Tony Muna, CUC executive director, said since the corporation signed its new fuel supply contract agreement with Mobil, it has paid the fuel supplier close to $80 million in cash.

He said this “good faith” effort to meet Mobil’s cash-payment demand should encourage the oil company to ease restrictions on future fuel deliveries as the islands continue to suffer from an economic crisis.

“Since inception of the current fuel contract on 1 May 2007, CUC has purchased in cash almost $80 million worth of fuel; $50.15 million alone since Oct. 2007. CUC and the CNMI government have demonstrated good faith in meeting fuel purchase payments under current cash terms,” Muna said in a letter to Brian Bamba, Mobil’s commercial manager.

“Please consider CUC’s request for credit term of 60 days EOM (end of the month). Our contract with Mobil provides CUC the only venue to achieve working capital stability immediately,” he added.

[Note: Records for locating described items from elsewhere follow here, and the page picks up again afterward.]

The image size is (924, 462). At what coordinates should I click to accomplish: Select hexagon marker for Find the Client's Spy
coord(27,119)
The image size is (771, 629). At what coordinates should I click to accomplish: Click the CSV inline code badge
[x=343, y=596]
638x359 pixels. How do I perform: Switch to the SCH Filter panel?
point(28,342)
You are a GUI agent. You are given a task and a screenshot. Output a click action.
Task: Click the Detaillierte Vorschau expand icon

The CUC executive director said because fuel prices continue to soar in the international market, the agency cannot cope  with its expenses despite raising the power rates.

From February to May this year, Muna said they paid 29.42 percent more for fuel.

Before, Muna said, a 47,421 barrels of diesel fuel cost $5.8 million. By May, the same was priced at $7.7 million — up by $1.9 million compared to previous months.

Muna said CUC was forced to tap into its non-fuel charge collections to come up with the difference and ensure that the government power plants have fuel to provide electricity needed by  CNMI residents.

“Considering CUC’s monthly revenue stream which represents collection on billings issued two months prior for which fuel charges billed in March is collected in May, CUC is addressing a $7.7 million fuel bill in May with a fuel charge recovery revenue stream that is at most $6.01 million. CUC is forced to use $1.6 million of non-fuel charge collections to address the increase in fuel costs,” he said.

He told Bamba that CUC’s 60-day credit term is mutually beneficial for Mobil and the CNMI government.

It will help stabilize CUC’s working capital and Mobil will see “recurring purchase of fuel supply,” he said.

CUC has three power plants on Saipan and one each on Tinian and Rota.

Every month, Saipan plants consume 1.679 million of gallons of fuel to produce electricity.

The privately run Tinian power plant needs 207,430 gallons of fuel while that on Rota consumes 66,516 gallons.

Imported fuel sent to Tinian and Rota costs more due to shipping costs and additional charges.

Blackouts continue to inconvenience residents on Saipan as a two-hour load shedding schedule is still observed daily.